● **Pixel coordinate grounding data**:

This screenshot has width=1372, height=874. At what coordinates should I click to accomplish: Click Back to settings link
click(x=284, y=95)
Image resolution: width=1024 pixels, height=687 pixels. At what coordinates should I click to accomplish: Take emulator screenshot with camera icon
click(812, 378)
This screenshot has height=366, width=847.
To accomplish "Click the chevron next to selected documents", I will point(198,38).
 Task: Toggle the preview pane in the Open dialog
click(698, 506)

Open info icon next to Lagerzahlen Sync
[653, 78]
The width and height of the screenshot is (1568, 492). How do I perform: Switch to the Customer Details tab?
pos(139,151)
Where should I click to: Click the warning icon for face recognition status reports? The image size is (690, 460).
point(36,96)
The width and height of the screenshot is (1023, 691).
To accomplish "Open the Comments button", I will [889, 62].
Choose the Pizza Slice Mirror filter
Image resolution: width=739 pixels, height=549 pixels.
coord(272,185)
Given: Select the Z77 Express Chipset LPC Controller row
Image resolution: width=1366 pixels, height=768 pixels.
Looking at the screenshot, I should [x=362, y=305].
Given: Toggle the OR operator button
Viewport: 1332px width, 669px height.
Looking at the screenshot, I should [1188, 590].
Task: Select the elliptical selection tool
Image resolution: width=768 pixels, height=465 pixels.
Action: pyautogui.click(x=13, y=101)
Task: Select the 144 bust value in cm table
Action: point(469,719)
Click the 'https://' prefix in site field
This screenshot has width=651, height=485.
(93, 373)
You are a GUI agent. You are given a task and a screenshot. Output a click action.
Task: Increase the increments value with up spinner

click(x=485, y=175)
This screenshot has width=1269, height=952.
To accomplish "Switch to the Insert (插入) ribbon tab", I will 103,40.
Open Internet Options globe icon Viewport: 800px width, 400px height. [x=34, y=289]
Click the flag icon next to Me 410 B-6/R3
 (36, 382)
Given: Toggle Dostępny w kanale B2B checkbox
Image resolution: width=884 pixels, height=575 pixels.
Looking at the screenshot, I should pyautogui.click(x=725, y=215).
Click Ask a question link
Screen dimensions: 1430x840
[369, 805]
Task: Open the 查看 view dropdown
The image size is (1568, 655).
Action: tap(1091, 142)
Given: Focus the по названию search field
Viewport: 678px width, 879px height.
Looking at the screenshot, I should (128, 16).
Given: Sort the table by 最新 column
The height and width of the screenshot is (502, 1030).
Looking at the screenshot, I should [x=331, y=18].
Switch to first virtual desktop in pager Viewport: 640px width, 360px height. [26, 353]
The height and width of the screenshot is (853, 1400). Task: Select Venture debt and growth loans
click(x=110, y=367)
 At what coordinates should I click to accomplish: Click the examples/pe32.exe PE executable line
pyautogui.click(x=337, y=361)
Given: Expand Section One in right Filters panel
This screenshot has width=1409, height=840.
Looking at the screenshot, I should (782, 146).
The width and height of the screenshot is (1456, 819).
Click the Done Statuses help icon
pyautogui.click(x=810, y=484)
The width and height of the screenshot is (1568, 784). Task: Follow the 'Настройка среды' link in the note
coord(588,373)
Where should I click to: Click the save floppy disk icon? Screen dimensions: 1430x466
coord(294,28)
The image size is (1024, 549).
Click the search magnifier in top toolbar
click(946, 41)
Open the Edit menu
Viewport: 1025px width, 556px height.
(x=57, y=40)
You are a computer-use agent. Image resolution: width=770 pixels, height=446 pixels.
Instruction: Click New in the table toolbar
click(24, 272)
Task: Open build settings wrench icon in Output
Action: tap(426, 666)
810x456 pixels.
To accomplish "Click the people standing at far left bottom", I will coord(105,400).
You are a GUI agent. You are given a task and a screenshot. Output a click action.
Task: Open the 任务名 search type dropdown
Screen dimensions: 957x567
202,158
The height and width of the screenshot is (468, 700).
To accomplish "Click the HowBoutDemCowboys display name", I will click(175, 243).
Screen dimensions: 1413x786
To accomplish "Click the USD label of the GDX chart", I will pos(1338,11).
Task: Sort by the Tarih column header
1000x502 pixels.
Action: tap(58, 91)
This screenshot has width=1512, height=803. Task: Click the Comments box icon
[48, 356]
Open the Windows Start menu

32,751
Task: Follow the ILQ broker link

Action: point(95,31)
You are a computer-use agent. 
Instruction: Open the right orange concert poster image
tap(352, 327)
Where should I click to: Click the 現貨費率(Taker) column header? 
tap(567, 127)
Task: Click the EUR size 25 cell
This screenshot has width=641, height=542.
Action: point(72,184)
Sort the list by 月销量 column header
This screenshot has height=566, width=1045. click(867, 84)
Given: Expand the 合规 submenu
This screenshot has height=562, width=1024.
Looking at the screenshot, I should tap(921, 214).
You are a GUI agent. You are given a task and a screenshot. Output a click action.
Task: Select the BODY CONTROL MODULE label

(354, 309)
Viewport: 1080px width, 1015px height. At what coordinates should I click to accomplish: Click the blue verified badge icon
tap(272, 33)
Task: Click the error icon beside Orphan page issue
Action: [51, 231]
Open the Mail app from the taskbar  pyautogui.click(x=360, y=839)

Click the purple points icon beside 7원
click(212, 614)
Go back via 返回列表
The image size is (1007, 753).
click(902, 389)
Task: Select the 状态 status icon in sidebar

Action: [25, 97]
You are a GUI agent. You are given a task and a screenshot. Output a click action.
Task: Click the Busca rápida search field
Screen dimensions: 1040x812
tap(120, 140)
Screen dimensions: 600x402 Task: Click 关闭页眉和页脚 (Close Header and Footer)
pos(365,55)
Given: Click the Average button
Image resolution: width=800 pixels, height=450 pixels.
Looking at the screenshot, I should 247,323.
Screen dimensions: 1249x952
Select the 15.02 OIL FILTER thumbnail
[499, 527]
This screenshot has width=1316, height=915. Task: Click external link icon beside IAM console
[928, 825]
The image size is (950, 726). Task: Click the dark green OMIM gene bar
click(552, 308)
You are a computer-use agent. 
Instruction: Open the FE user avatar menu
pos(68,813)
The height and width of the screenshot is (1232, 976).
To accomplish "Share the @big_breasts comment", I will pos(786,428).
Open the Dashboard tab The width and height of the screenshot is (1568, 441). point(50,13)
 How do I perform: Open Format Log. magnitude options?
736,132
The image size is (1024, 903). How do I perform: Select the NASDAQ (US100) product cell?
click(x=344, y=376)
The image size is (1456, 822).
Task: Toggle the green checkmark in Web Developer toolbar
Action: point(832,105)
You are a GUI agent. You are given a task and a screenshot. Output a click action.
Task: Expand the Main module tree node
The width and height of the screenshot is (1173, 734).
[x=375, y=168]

● **What the task asks**:
Write down every line of the data exactly as it appears above.

● **Answer box**:
This screenshot has width=1372, height=874. At what coordinates should I click to accomplish: Click Back to settings link
click(x=284, y=95)
Image resolution: width=1024 pixels, height=687 pixels. At what coordinates should I click to accomplish: Take emulator screenshot with camera icon
click(812, 378)
This screenshot has height=366, width=847.
To accomplish "Click the chevron next to selected documents", I will point(198,38).
 Task: Toggle the preview pane in the Open dialog
click(698, 506)

Open info icon next to Lagerzahlen Sync
[653, 78]
The width and height of the screenshot is (1568, 492). How do I perform: Switch to the Customer Details tab?
pos(139,151)
Where should I click to: Click the warning icon for face recognition status reports? The image size is (690, 460).
point(36,96)
The width and height of the screenshot is (1023, 691).
To accomplish "Open the Comments button", I will [889, 62].
Choose the Pizza Slice Mirror filter
Image resolution: width=739 pixels, height=549 pixels.
coord(272,185)
Given: Select the Z77 Express Chipset LPC Controller row
Image resolution: width=1366 pixels, height=768 pixels.
Looking at the screenshot, I should [x=362, y=305].
Given: Toggle the OR operator button
Viewport: 1332px width, 669px height.
Looking at the screenshot, I should [1188, 590].
Task: Select the elliptical selection tool
Image resolution: width=768 pixels, height=465 pixels.
Action: pyautogui.click(x=13, y=101)
Task: Select the 144 bust value in cm table
Action: point(469,719)
Click the 'https://' prefix in site field
This screenshot has width=651, height=485.
(93, 373)
You are a GUI agent. You are given a task and a screenshot. Output a click action.
Task: Increase the increments value with up spinner

click(x=485, y=175)
This screenshot has width=1269, height=952.
To accomplish "Switch to the Insert (插入) ribbon tab", I will 103,40.
Open Internet Options globe icon Viewport: 800px width, 400px height. [x=34, y=289]
Click the flag icon next to Me 410 B-6/R3
 (36, 382)
Given: Toggle Dostępny w kanale B2B checkbox
Image resolution: width=884 pixels, height=575 pixels.
Looking at the screenshot, I should pyautogui.click(x=725, y=215).
Click Ask a question link
Screen dimensions: 1430x840
[369, 805]
Task: Open the 查看 view dropdown
The image size is (1568, 655).
Action: tap(1091, 142)
Given: Focus the по названию search field
Viewport: 678px width, 879px height.
Looking at the screenshot, I should (128, 16).
Given: Sort the table by 最新 column
The height and width of the screenshot is (502, 1030).
Looking at the screenshot, I should [x=331, y=18].
Switch to first virtual desktop in pager Viewport: 640px width, 360px height. [26, 353]
The height and width of the screenshot is (853, 1400). Task: Select Venture debt and growth loans
click(x=110, y=367)
 At what coordinates should I click to accomplish: Click the examples/pe32.exe PE executable line
pyautogui.click(x=337, y=361)
Given: Expand Section One in right Filters panel
This screenshot has width=1409, height=840.
Looking at the screenshot, I should (782, 146).
The width and height of the screenshot is (1456, 819).
Click the Done Statuses help icon
pyautogui.click(x=810, y=484)
The width and height of the screenshot is (1568, 784). Task: Follow the 'Настройка среды' link in the note
coord(588,373)
Where should I click to: Click the save floppy disk icon? Screen dimensions: 1430x466
coord(294,28)
The image size is (1024, 549).
Click the search magnifier in top toolbar
click(946, 41)
Open the Edit menu
Viewport: 1025px width, 556px height.
(x=57, y=40)
You are a computer-use agent. Image resolution: width=770 pixels, height=446 pixels.
Instruction: Click New in the table toolbar
click(24, 272)
Task: Open build settings wrench icon in Output
Action: tap(426, 666)
810x456 pixels.
To accomplish "Click the people standing at far left bottom", I will coord(105,400).
You are a GUI agent. You are given a task and a screenshot. Output a click action.
Task: Open the 任务名 search type dropdown
Screen dimensions: 957x567
202,158
The height and width of the screenshot is (468, 700).
To accomplish "Click the HowBoutDemCowboys display name", I will click(175, 243).
Screen dimensions: 1413x786
To accomplish "Click the USD label of the GDX chart", I will pos(1338,11).
Task: Sort by the Tarih column header
1000x502 pixels.
Action: tap(58, 91)
This screenshot has width=1512, height=803. Task: Click the Comments box icon
[48, 356]
Open the Windows Start menu

32,751
Task: Follow the ILQ broker link

Action: point(95,31)
You are a computer-use agent. 
Instruction: Open the right orange concert poster image
tap(352, 327)
Where should I click to: Click the 現貨費率(Taker) column header? 
tap(567, 127)
Task: Click the EUR size 25 cell
This screenshot has width=641, height=542.
Action: point(72,184)
Sort the list by 月销量 column header
This screenshot has height=566, width=1045. click(867, 84)
Given: Expand the 合规 submenu
This screenshot has height=562, width=1024.
Looking at the screenshot, I should tap(921, 214).
You are a GUI agent. You are given a task and a screenshot. Output a click action.
Task: Select the BODY CONTROL MODULE label

(354, 309)
Viewport: 1080px width, 1015px height. At what coordinates should I click to accomplish: Click the blue verified badge icon
tap(272, 33)
Task: Click the error icon beside Orphan page issue
Action: [51, 231]
Open the Mail app from the taskbar  pyautogui.click(x=360, y=839)

Click the purple points icon beside 7원
click(212, 614)
Go back via 返回列表
The image size is (1007, 753).
click(902, 389)
Task: Select the 状态 status icon in sidebar

Action: [25, 97]
You are a GUI agent. You are given a task and a screenshot. Output a click action.
Task: Click the Busca rápida search field
Screen dimensions: 1040x812
tap(120, 140)
Screen dimensions: 600x402 Task: Click 关闭页眉和页脚 (Close Header and Footer)
pos(365,55)
Given: Click the Average button
Image resolution: width=800 pixels, height=450 pixels.
Looking at the screenshot, I should 247,323.
Screen dimensions: 1249x952
Select the 15.02 OIL FILTER thumbnail
[499, 527]
This screenshot has width=1316, height=915. Task: Click external link icon beside IAM console
[928, 825]
The image size is (950, 726). Task: Click the dark green OMIM gene bar
click(552, 308)
You are a computer-use agent. 
Instruction: Open the FE user avatar menu
pos(68,813)
The height and width of the screenshot is (1232, 976).
To accomplish "Share the @big_breasts comment", I will pos(786,428).
Open the Dashboard tab The width and height of the screenshot is (1568, 441). point(50,13)
 How do I perform: Open Format Log. magnitude options?
736,132
The image size is (1024, 903). How do I perform: Select the NASDAQ (US100) product cell?
click(x=344, y=376)
The image size is (1456, 822).
Task: Toggle the green checkmark in Web Developer toolbar
Action: point(832,105)
You are a GUI agent. You are given a task and a screenshot. Output a click action.
Task: Expand the Main module tree node
The width and height of the screenshot is (1173, 734).
[x=375, y=168]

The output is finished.